Here is an image Roger took of the Mavesyn Ridware Church tower adorned up top with, you guessed it, gargoyles! And the 1793 painting does appear to show little juts off the tower's edge, so perhaps Roger is correct about the gargoyles currently gracing Kettlethorpe Hall's gatehouse.
Both the Mavesyn Ridware Church image as well as the 1793 painting provide us with clues as to the appearance of Kettlethorpe's medieval church: both possessed a grand, dominating tower and stone tracery windows which no doubt held splendid medieval stained glass, none of which unfortunately remains at Kettlethorpe, but, fortunately for us, somebody thought enough of those window remnants to regift them to building efforts at the church at Messingham, where they can still be viewed today. All stained glass images below are (c) Gordon Plumb, are used with permission, and he says you're not to use them to any profit, as I am certainly not.
Here we have the window commemorating the story of Doubting Thomas before the risen Christ that originally graced Kettlethorpe's church. Much of this glass has been dated to ca. 1340-50 and thus you are looking at much of the same didactic windows that Katherine saw more than 600 years ago.
Here is a close-up of the Doubting Thomas scene; the next close-up is one of several delightful musician images that occur throughout many of the Kettlethorpe glass pieces:
Note the richness of the colors in the 600+ year old glass: gold-golds, cobalt blues; the care taken in depicting the manches or exaggerated sleeve-lengths then-fashionable on the musicians. Of particular interest is the process by which the yellow/gold color of glass was made:
Mr. Plumb tells me that the yellow to orange tones here were produced by ...using the stain to colour robes, hair etc. Yellow-stain became known in Europe from the early 14thC - its first dated use is in Normandy. It was used in a window in York Minster in the early 14thC and it rapidly became a tool of the glass painter since it obviated the need to cut a small piece of yellow pot-metal glass each time and it allowed even difficult shapes to be easily depicted
Here is another example of Kettlethorpe glass at Messingham -- the Harrowing of Hell, again featuring architectural motifs, musicians (fiddling whilst Hell burns?!) and vivid colours.

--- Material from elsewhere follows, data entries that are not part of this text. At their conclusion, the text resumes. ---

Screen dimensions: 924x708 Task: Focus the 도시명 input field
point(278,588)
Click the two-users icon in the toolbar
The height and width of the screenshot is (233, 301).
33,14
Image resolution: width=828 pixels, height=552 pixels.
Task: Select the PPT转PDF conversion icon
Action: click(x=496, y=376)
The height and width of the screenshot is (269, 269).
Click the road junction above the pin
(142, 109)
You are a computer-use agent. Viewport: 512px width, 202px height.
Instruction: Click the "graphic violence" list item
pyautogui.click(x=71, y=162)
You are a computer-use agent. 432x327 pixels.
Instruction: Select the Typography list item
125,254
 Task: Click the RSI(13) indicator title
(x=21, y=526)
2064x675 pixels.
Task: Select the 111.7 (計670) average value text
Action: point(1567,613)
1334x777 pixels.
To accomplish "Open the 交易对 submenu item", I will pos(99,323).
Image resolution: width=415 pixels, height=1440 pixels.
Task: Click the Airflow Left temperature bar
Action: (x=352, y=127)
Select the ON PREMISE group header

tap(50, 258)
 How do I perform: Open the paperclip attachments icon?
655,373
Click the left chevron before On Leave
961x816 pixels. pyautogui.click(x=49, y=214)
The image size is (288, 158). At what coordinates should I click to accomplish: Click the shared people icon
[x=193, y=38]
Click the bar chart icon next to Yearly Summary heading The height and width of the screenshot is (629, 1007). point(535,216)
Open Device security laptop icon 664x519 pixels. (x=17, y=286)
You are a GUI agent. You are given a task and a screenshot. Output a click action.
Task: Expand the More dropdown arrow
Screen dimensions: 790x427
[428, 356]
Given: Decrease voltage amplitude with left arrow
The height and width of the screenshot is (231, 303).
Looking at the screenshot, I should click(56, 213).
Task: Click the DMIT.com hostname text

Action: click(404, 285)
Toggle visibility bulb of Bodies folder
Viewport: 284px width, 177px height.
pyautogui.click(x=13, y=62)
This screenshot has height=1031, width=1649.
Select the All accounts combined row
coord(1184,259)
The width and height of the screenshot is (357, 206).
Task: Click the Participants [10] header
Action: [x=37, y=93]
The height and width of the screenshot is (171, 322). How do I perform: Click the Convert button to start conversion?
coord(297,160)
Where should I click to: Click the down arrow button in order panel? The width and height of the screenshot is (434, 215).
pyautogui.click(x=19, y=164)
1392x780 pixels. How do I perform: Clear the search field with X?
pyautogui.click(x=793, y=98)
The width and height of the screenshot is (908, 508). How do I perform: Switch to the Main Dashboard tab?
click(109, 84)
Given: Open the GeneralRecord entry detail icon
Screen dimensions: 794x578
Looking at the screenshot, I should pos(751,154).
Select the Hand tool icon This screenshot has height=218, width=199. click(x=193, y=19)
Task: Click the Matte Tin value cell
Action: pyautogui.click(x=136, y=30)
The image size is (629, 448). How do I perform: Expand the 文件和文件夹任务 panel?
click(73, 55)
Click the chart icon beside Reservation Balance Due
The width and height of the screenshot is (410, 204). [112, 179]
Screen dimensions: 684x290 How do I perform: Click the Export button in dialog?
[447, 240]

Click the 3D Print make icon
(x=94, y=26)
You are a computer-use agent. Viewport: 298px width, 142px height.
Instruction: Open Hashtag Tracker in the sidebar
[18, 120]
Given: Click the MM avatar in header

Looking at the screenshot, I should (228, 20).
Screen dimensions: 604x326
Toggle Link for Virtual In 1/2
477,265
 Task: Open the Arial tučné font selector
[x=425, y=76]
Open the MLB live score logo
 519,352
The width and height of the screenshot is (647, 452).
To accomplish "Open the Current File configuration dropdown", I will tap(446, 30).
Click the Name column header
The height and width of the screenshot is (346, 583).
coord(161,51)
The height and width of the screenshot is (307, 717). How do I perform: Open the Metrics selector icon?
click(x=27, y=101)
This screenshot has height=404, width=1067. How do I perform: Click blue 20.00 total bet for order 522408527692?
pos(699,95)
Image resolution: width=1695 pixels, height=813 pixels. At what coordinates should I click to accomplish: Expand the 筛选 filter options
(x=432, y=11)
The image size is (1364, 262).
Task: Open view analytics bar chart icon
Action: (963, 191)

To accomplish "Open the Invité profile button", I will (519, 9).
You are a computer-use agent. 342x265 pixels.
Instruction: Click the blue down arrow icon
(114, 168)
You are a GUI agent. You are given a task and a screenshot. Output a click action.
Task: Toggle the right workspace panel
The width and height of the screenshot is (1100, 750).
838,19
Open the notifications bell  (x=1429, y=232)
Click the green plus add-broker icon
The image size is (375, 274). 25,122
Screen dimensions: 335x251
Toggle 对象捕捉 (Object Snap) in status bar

Detail from The Harrowing... with more musicians!
Finally, we have this image of St. John and his Eagle.
UPDATE: Below is a photo Roger took of what is apparently the sole remnant of interior carved decorative stonework from the medieval church at Kettlethorpe, as referenced above. It is a corbel of an angel holding a shield with the English royal arms and dates from the 15th century. Thus did Katherine's descendants work to remind everyone who entered the church just how closely allied were the Swynfords with the royal family.